Alto Adige
Lupo si, lupo no, dopo l’incontro ad alta quota
Ancora lui, il lupo. Che fa notizia quasi quotidianamente e solo in Alto Adige, da quando la sua messa al bando è diventata ormai una tigna degli allevatori e della politica “che conta”.
La notizia è presto data e detta e già pubblicata sulle nostre pagine ieri: due giovani donne, l’altro ieri, durante un’escursione in alta val Venosta, si sono imbattute in un branco di lupi. Località esatta, Giogo di Tarces, altitudine 2620 metri sul livello del mare. Neve già presente.
Le giovani, hanno avuto così tanta paura, da chiamar soccorso. Col telefonino. Fine della notizia, se questa, abilmente alimentata, non nascondesse interpretazioni e suggestioni, paure ancestrali a cui fanno riscontro puntuale appelli e contestazioni sulla salvaguardia di questo “grande predatore”.
La politica, naturalmente, cavalca quelle ancestrali paure. Anche attraverso la stampa “dedicata” che mette in primo piano i grossi rischi nell’incontrare questo animale e “costringe” l’assessore Schuler a macinare migliaia di chilometri alla ricerca di alleati in quella che pare divenuta la sua battaglia più impegnativa.
“Dalle Alpi alle piramidi, dal Manzanarre al Reno” si potrebbe parafrasare. Già perché la questione è stata discussa a Vienna, a Innsbruck, ad Aosta dove Schuler l’ha infilata nel suo intervento e naturalmente a Bolzano.
In ogni occasione: dalla consegna dei diplomi ai nuovi cacciatori, alla presentazione del piano turistico, alle conferenze “dedicate”. Fino ad andare a tirar per la giacca i ministri Cingolani e Patuanelli, nella scorsa legislatura, prima di avventarsi sul ministro Lollobrigida pochi giorni fa. Il tema sempre lo stesso. Permettiamo di abbattere il lupo! Un mastino nella sua battaglia! Schuler naturalmente.
Pian piano, anche con l’ausilio di certa stampa, si cerca di erodere le certezze anche di chi la natura, la sua salvaguardia, la biodiversità e il ritorno spontaneo (val la pena di ricordarlo!) di questo animale ha sempre sostenuto.
Ma val la pena di ragionare sui fatti, e non sulle illazioni: contrariamente a ciò che è accaduto (sporadicamente) in incontri con altri grandi predatori, il lupo non ha mai attaccato essere umano. E questo è il primo punto.
Per il secondo, e cioè le pecore sbranate, in alcuni episodi, forse varrebbe la pena ricordare come solo una decina d’anni fa, i giornali locali che raccontavano di questi episodi (già perché ce ne sono sempre stati), parlavano di non meglio identificati “streunende Hunde”, cani randagi, spesso lasciati liberi da proprietari di cascine e di masi isolati, cani che si ricordavano dei loro antenati e facevano ciò che il lupo fa ogni tanto oggi, quest’ultimo per cibarsi e sopravvivere.

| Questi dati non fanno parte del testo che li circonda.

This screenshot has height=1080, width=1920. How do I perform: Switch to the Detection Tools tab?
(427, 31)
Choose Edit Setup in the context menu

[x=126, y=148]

Il terzo punto è che le altre regioni dove il lupo è presente, Friuli, Veneto sui Monti Lessini, Abruzzo (da sempre) Valle d’Aosta, Lombardia, Calabria e Basilicata (tanto per citare naturalmente) ma anche il vicino Trentino, hanno trovato sistemi e metodiche che garantiscono una pacifica convivenza con il predatore.
Escludendo naturalmente i cacciatori, che di recente e senza conseguenze degne della cronaca hanno per puro caso, come a Laives, abbattuto uno sciacallo dorato. Ah no! Scusate l’errore. Chi ha sparato era un guardacaccia!
Ma torniamo alla cronaca: l’incontro ravvicinato del “quarto tipo” delle due giovani in alta quota, ha visto il branco (sette o otto lupi) limitarsi ad osservare le due escursioniste e scappare a gambe levate al rumore delle pale dell’elicottero giunto in loro soccorso.
Ipotesi: i lupi venivano (forse) dalla Svizzera. Tanto per ricordare, se fosse vero, che abbattere animali di un paese estero e neutrale per definizione, sarebbe delitto contro la proprietà altrui, sempre che il lupo possa essere definito “di proprietà “ di questo o quello stato.
Morale della favola: come l’assessore Schuler, anche il lupo non conosce confini. L’uno per perorare la sua definitiva scomparsa dai monti altoatesini, l’altro per ribadire il suo diritto a vivere.